Page excerpt:
19.1 Connection to cluster sampling

Two-stage sampling is a generalization of cluster sampling. The cluster design introduced in Chapter 18 corresponds to a special case of two-stage sampling in which all SSUs within each selected PSU are measured.

Two-stage sampling relaxes this requirement. Instead of measuring every SSU within a selected PSU, only a subset of SSUs is sampled. This distinction is important. In single-stage cluster sampling, sampling variability reflects only differences among PSUs, because SSU-level variation is fully observed within each cluster. In two-stage sampling, variability arises from both stages: between-PSU variation due to first-stage selection and within-PSU variation due to second-stage sampling. As a result, estimators and variance expressions must explicitly account for uncertainty introduced at both stages.

19.2 When multistage sampling is useful

Multistage sampling is widely used in forest inventory because it matches how forests are organized and offers a practical way to balance statistical efficiency, cost, and field logistics. By selecting PSUs first and then sampling SSUs within them, it lets you concentrate effort where it has the biggest impact. In particular, it can:

  • use ecological or management units (e.g., stands, compartments, ownership blocks) as convenient PSUs;

  • reduce navigation and travel by allowing crews to work intensively within a smaller number of selected PSUs;

  • incorporate auxiliary information available at the PSU level (e.g., stand area, prior estimates, remote-sensing predictors) to improve precision;

  • align sampling effort with expected variability or importance of different PSUs.

The number of SSUs per PSU can vary, different sampling methods can be used at each stage, and unequal probabilities can be introduced to target PSUs or SSUs expected to contribute more to the population total or mean.

19.3 Strategies for selecting PSUs

The first stage of two-stage sampling involves selecting PSUs. Common strategies include the following.

  1. Simple random sampling (SRS): select PSUs with equal probability when no auxiliary information is available.

  2. Stratification: if PSU-level variables are known (e.g., stand area, stand development stage, forest type), stratify PSUs and sample within strata to improve estimates.

  3. Systematic sampling: if PSUs can be arranged spatially or sorted by auxiliary information related to the parameter of interest, select PSUs systematically with a random start to ensure broad coverage.

  4. Probability proportional to size (PPS): if each PSU has a size measure that’s related to the parameter of interest (e.g., area or predicted biomass), select PSUs with probabilities proportional to that measure.

These approaches can be combined. For example, PSUs might be stratified by forest type and then selected using SRS, SYS, or PPS within each stratum. Stratum-specific two-stage estimates for means, totals, and standard errors can then be combined as described in Section 18.6.

Source excerpt:
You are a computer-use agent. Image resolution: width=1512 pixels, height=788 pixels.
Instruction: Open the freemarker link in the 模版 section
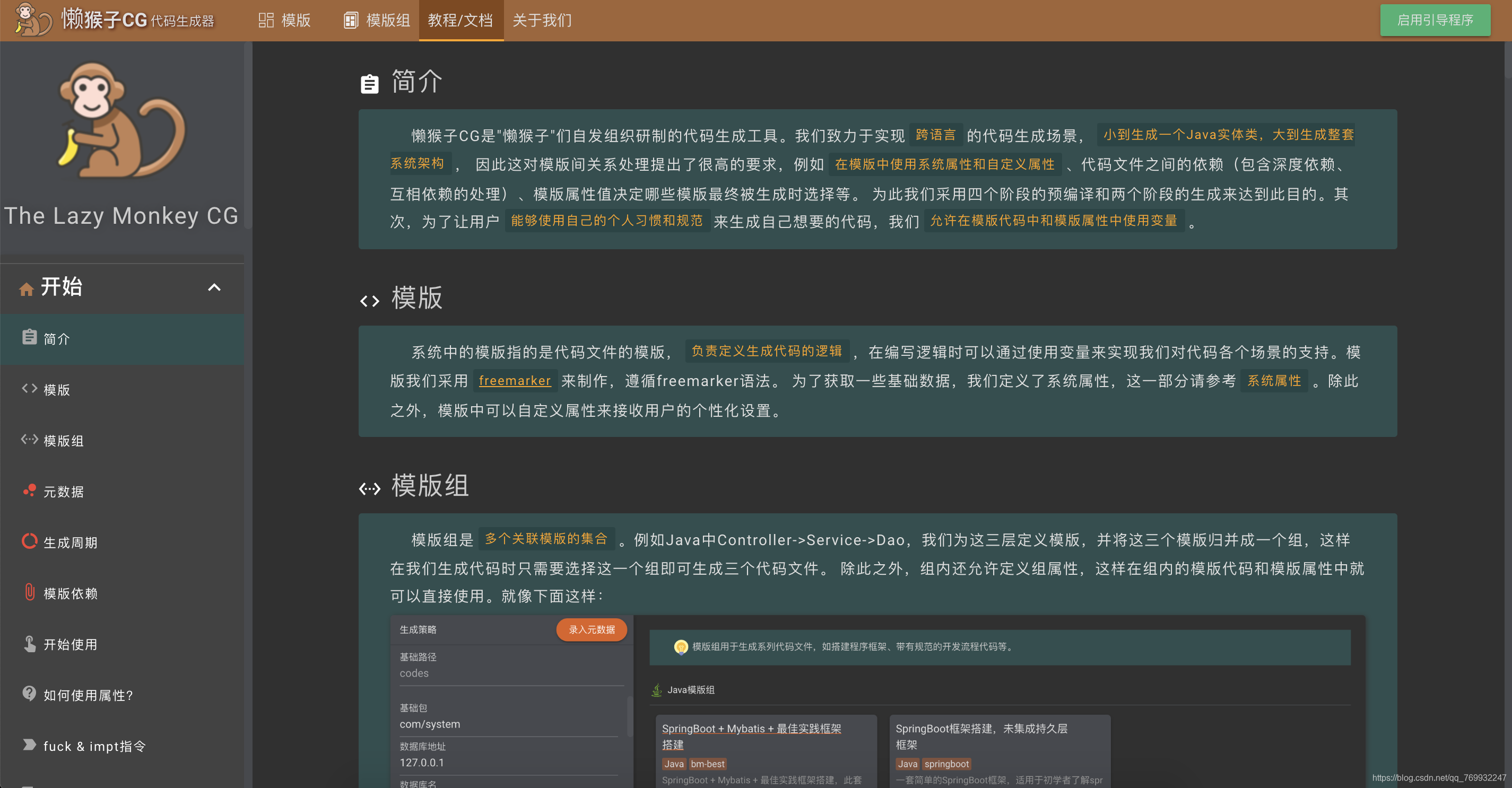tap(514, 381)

Required task: Rewrite the stretch of the two-stage sampling text from "2. Stratification: if" through "ensure broad coverage.", swapping "broad coverage" for "wide coverage". Nothing in the listing is needed here.

Full solution:
2. Stratification: if PSU-level variables are known (e.g., stand area, stand development stage, forest type), stratify PSUs and sample within strata to improve estimates.

  3. Systematic sampling: if PSUs can be arranged spatially or sorted by auxiliary information related to the parameter of interest, select PSUs systematically with a random start to ensure wide coverage.